Want to stream video? Here are some tips
1. You can commit to a new provider. If you're interested in a low-cost subscription that allows unlimited streaming, look to Netflix and Amazon Prime. Netflix, which has a huge video library, will run you $8 a month, or $96 a year. Prime, which is $79 for the year, gives you access to a rotating library of more than 17,000 TV and movie titles.
2. Or you can play the field. Amazon Instant Video, iTunes and Vudu charge $2 to $3 for individual TV and movie rentals, and $4 for new releases. The catch: If you want to watch a movie again, you'll have to pay for it. And for frequent couch potatoes, those payments can add up.
3. Your cable company wants you back. A number of cable providers are touting their streaming capabilities. For example, Comcast's Xfinity TV lets you watch your favorite shows online, on a TV and on other mobile devices. But after the first 12 months, you will pay $55 a month for the privilege.

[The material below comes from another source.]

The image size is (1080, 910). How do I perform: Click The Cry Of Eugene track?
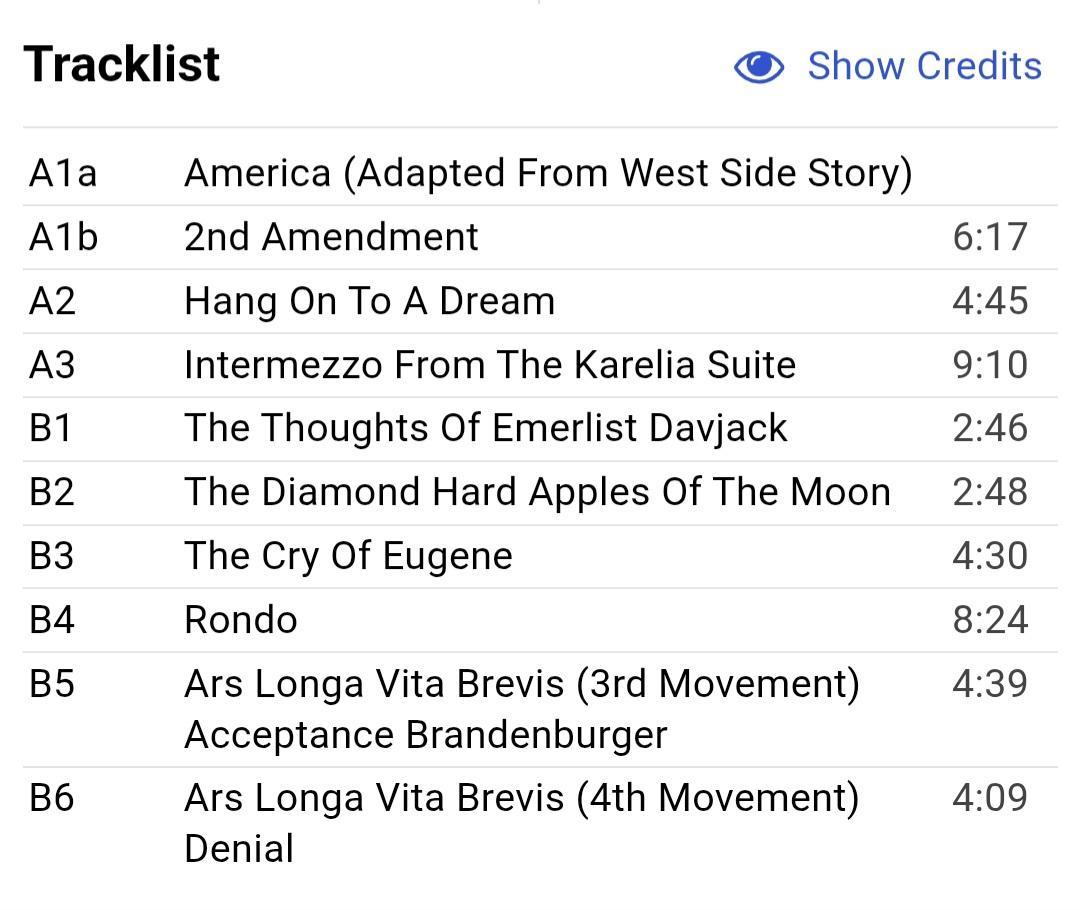pos(348,556)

4. You're paying twice. Walmart's disc-to-digital service ($2 or $5) allows you to stream movies you already own on DVD to your tablet or mobile device. But why pay extra to stream a movie you can already watch on your TV or laptop?
5. You may need new equipment. Whatever service you choose will likely be compatible with your PC and mainstream mobile devices, such as iPads and iPods. But if you want to watch TV, well, on your TV, you might need to invest in a streaming device. You can stream content from all of the major players using a PlayStation 3 ($250) or an Xbox 360 ($200). Roku's box, a bargain at $60 to $100, works with any major service. If you want to connect your computer directly to your TV, a set of HDMI cables for high-definition TVs costs less than $10; converters for standard-definition TVs run about $75. (You will also need to route the audio through separate speakers.) Some HDTVs come Internet-enabled and ready to stream.
6. Tune in for further developments. In February, Redbox and Verizon announced a movie-streaming partnership, set to launch in the fall or winter. Two days later, Amazon and Viacom announced a similar partnership that offers channels such as MTV and Comedy Central on the Amazon Prime platform. But the most exciting development might be a scrappy start-up called Aereo that lets you watch TV on any Web-connected device with a screen via a network of miniaturized antennas. The company remains mum on its expansion plans, but it has raised enough funding to grow if the initial rollout goes well.